Сын Монголии — такое же простое, несмышленое существо, в ком прямо на наших глазах пробуждается разум. Правда, обладая большой физической силой и природным чувством юмора, он становится героем легенды с более счастливым концом, в которую, впрочем, труднее поверить, чем в ту, где сама доброта умирала под проливным дождем у стены.
Этот Сын Монголии влюблен в пастушку (более подходящее имя, чем Трианон, трудно придумать для этой девушки, разъезжающей на крепеньком пони, — маленькой, задиристой, с миндалевидными глазами). Чтобы избавиться от него, его соперник подкупает прорицателя в караван — сарае (на дворе свалены в кучу велосипеды, старики — священники, сидя у плевательниц, перебирают четки, и где- то протяжно поют меланхолические песни). И прорицатель читает у монгола на ладони: «Многодневное путешествие на Восток, там найдешь зачарованный сад. Если отведаешь в нем один плод, станешь героем. Если встретишь в пути препятствия, крикни: “Я Цевен из Шорота”». И простодушный бедняга отправляется в дорогу, как это обычно делал в сказках младший сын. В пути его застигает пыльная буря, благодаря которой он незаметно минует пограничные посты и оказывается в Маньчжурии, в стране феодального бесправия, коварных японских шпионов, казней без суда; стране, где страдания человеческие столь же естественны, как дыхание и сон. Он подружится с пастухом, которого выпороли за предсказание того, что когда‑нибудь Монголия обретет свободу; потом подслушает разговор японского офицера с цирковым борцом, замыслившим провести в страну неприятельские войска, и, после того как он разоблачит шпиона, его посадят в клетку, и он, приговоренный к смерти местным китайским правителем, решившим предать свою родину, попадет в зачарованный сад своей мечты.

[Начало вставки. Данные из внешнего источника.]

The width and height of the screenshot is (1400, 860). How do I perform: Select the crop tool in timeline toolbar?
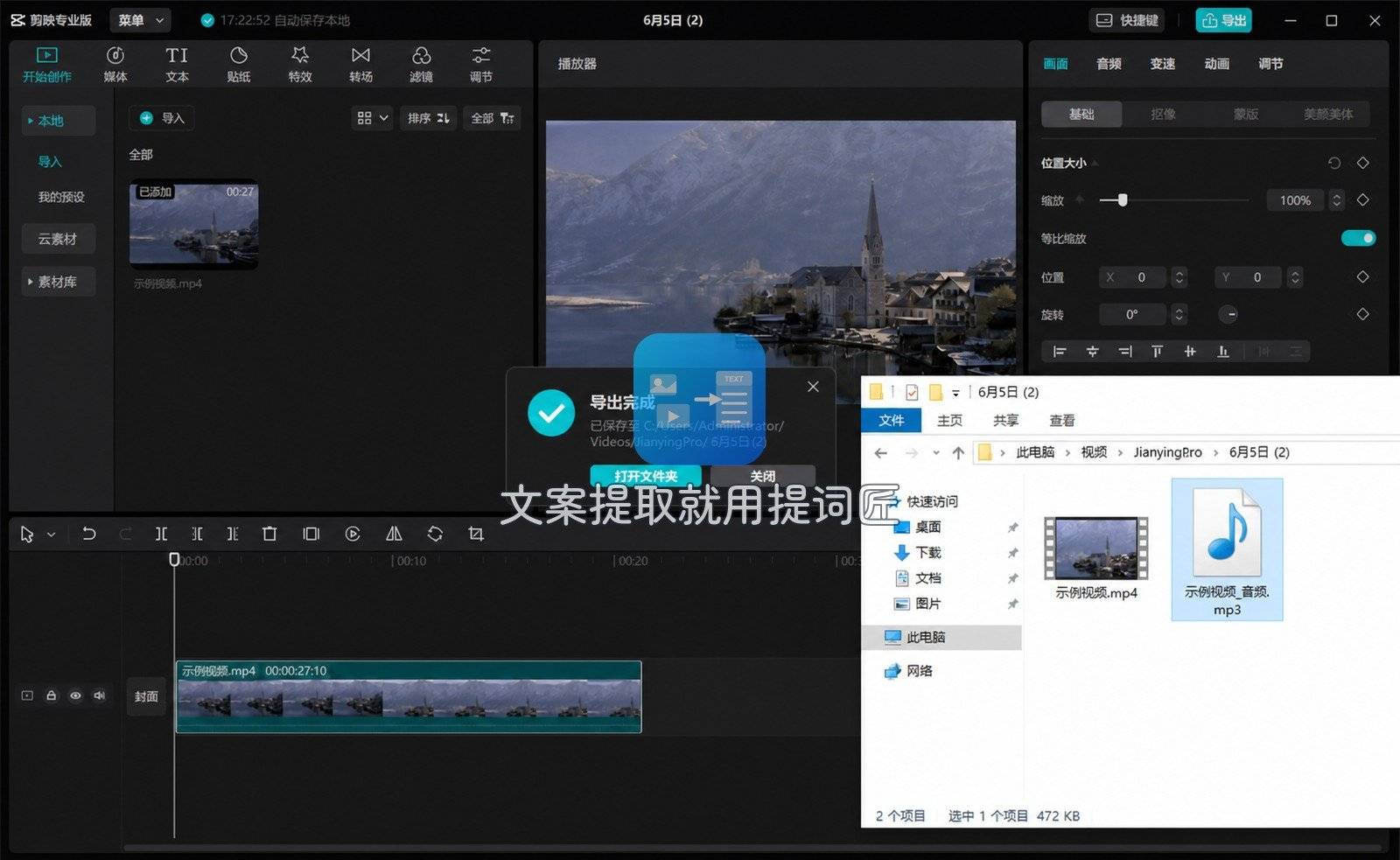(x=476, y=534)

Потом его ожидает освобождение и побег на маленьких сказочных пони, которых по бескрайним просторам монгольской степи преследует огромный танк. В последнюю минуту он, словно библейский герой, получит спасение: Цевен вместе со своим другом лежат на земле, под ногами невозмутимо жующего стада, пока солдаты в тщетных поисках беглецов направляют на горизонт свои лейтцевские бинокли. Не будем обращать внимания на неотработанный пропагандистский финал картины, а лучше запомним поразительную смесь древнего и нового, мелодрамы и сказки. В салоне «даймлера», с цветочными горшками на брезентовом верхе, подбитом атласной тканью, китайский правитель с торопливой похотливостью предается любовным утехам, шпион в долгополом халате качается в гамаке и обсуждает с полуголым борцом план передвижения войск, клоун прячет армейский револьвер в длинной седой бороде, и, пока палач ждет с обнаженным мечом, секретарь правителя, в костюме — двойке и в очках с роговой оправой, читает в томе «Арабских ночей»: «Цевен из Шорота должен стать короче на одну голову». Есть в этой картине один незабываемый панорамный кадр, когда камера скользит вдоль бесконечной китайской улицы: верблюды и велосипеды, сидящие на корточках преступники, чьи головы зажаты в деревянных «воротниках», мясницкие лавки и чайные, неизвестно за кем охотящиеся в толпе солдаты, ряды швейных машин, остроконечные башни городских ворот в древних стенах и пыльная степь, уходящая за горизонт…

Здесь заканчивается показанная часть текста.